Análises corajosas, sem concessões, podem, sem dúvida, levar a uma tomada de consciência. Sem dúvida, mesmo? Nossa sociedade, tão marcadamente desigual, inclusive no recebimento de informações já processadas e com todo o dolo da desvirtuação, está mesmo pronta a entender o que seja uma ação civilizatória, que independa de critérios ditos religiosos, e que arbitrem sobre preceitos médicos ou de decisões pessoais? Sem dúvida há que se atentar para não generalizar, porquanto não se pode atribuir a uma suposta vontade de apenas um único credo, como se este fosse homogêneo em sua opinião e certezas. Sabemos que não é assim.
Enquete muito recente sobre esse projeto de lei, revela que 88% dos que se manifestaram, são contrários a ele. Porém, será que essa reação é capaz de desconstruir a volúpia dos que querem criar mais um fato satânico de atraso, com tantas mazelas e problemas que o país tem a resolver, e ações educadoras a implementar, sobretudo para proteger os mais vulneráveis?
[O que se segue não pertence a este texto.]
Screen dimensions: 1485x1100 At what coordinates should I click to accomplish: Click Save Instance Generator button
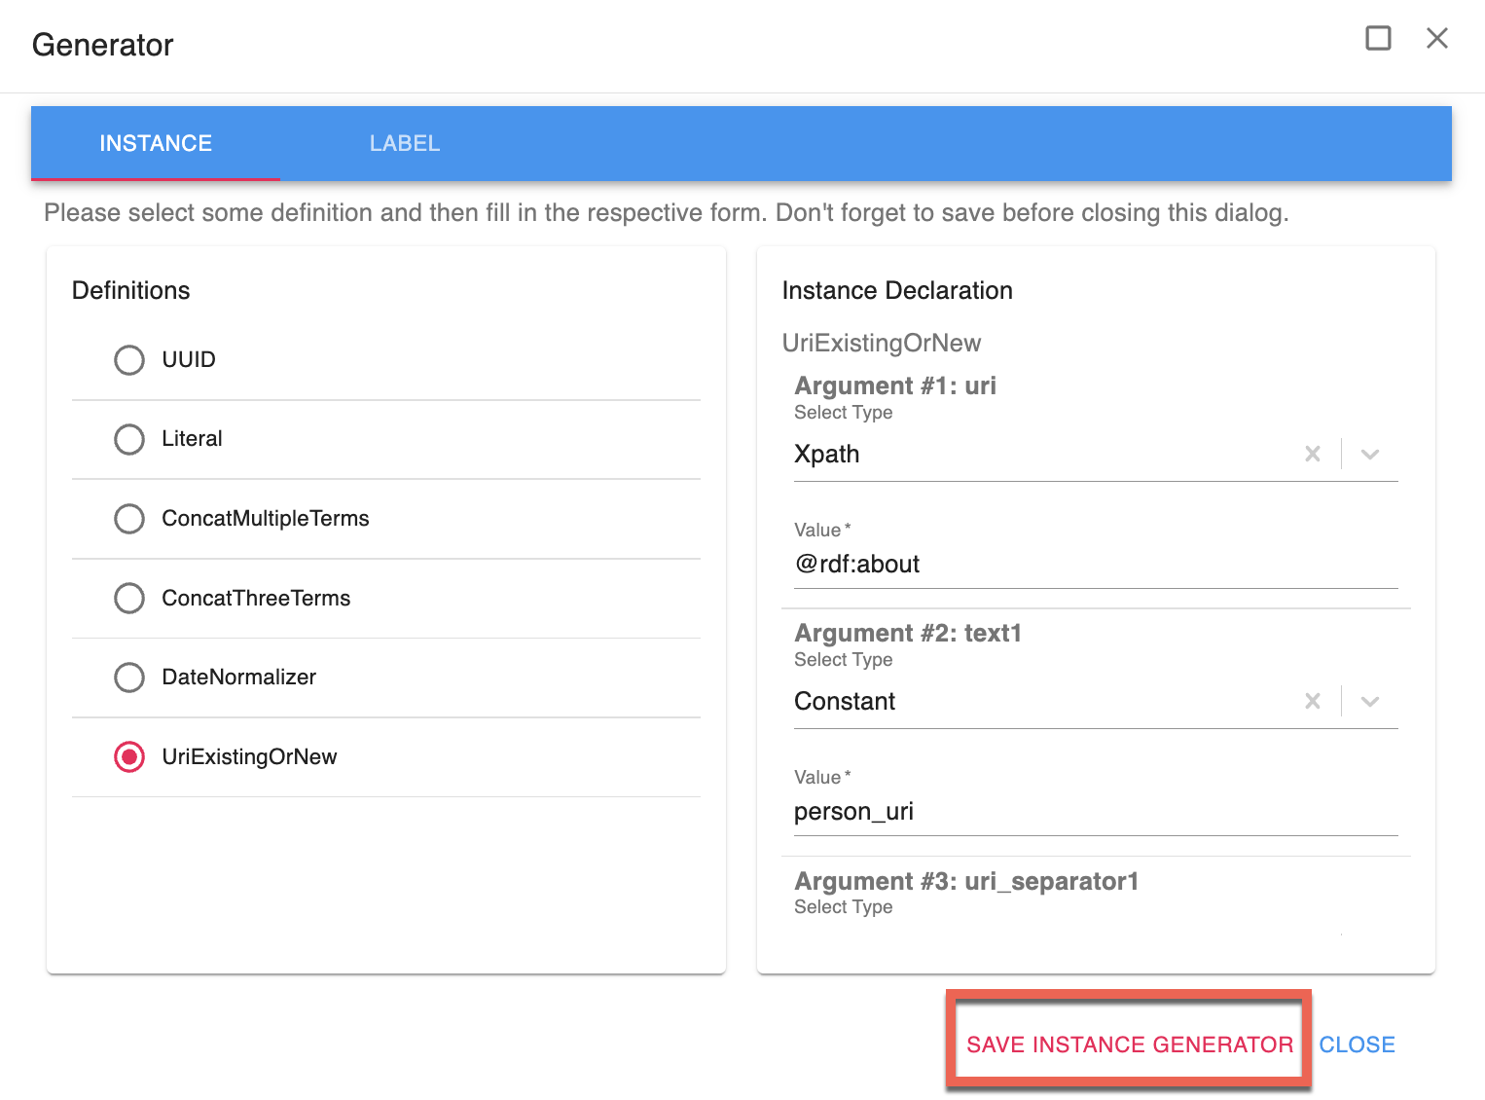[1129, 1045]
Consola-nos o coro harmônico composto pela homilia do padre Júlio Lancelotti, em prol de nossas meninas e mulheres, os textos de há dois dias, seminais e transbordando de sensibilidade, das jornalistas Dorrit Harazin e Miriam Leitão, e o do médico Daniel Becker, de par com o estranhamento que contamina saudavelmente o nosso inconsciente coletivo de que há algo errado em pauta, e que não podemos ser apenas expectadores de tantos desatinos.
Pensar que a tudo isso se somam outros dados catastróficos na educação dessa mesma geração que é vítima, em particular a que mais sofre violência, com ensino básico que não provê mais do que uma alfabetização funcional, a impedir irremediavelmente mecanismos críticos de defesa; somado à recente abertura de escolas médicas em profusão, sem critério algum de qualidade ou compromisso com a saúde do país, e suas prioridades, fato aceito passivamente como um bom negócio para ganhar dinheiro, torna nosso exercício cotidiano de resiliência mais robusto, salvo nos que sucumbem à inércia, embriagados dela mesmo, com queixumes permanentes de fatalidade.
Vivemos esse agudo momento (ao tempo que nos indagamos se ele é apenas uma exacerbação mórbida de um mal crônico que assola nossa realidade brasileira) no qual até a bioética, como ciência, tem que se esforçar para não se enganar com ela mesmo, balançando entre seus limites, e nos obrigando a levantar questões do verdadeiro sentido da vida, de modo permanente.
Como nossa preocupação essencial é fazer pelo outro além de fazer por nós mesmos (como pôr a máscara do avião antes em nós mesmos para que possamos auxiliar o outro), é natural que nos sintamos decepcionados com o pouco que temos podido fazer para modificar o real concreto, ou ao menos penetrar, com a racionalidade que deve nos nutrir e guiar, nesse imaginário complexo e fascinante de nossa gente, para não perder a aventura de sonhar e alcançar dias mais humanos.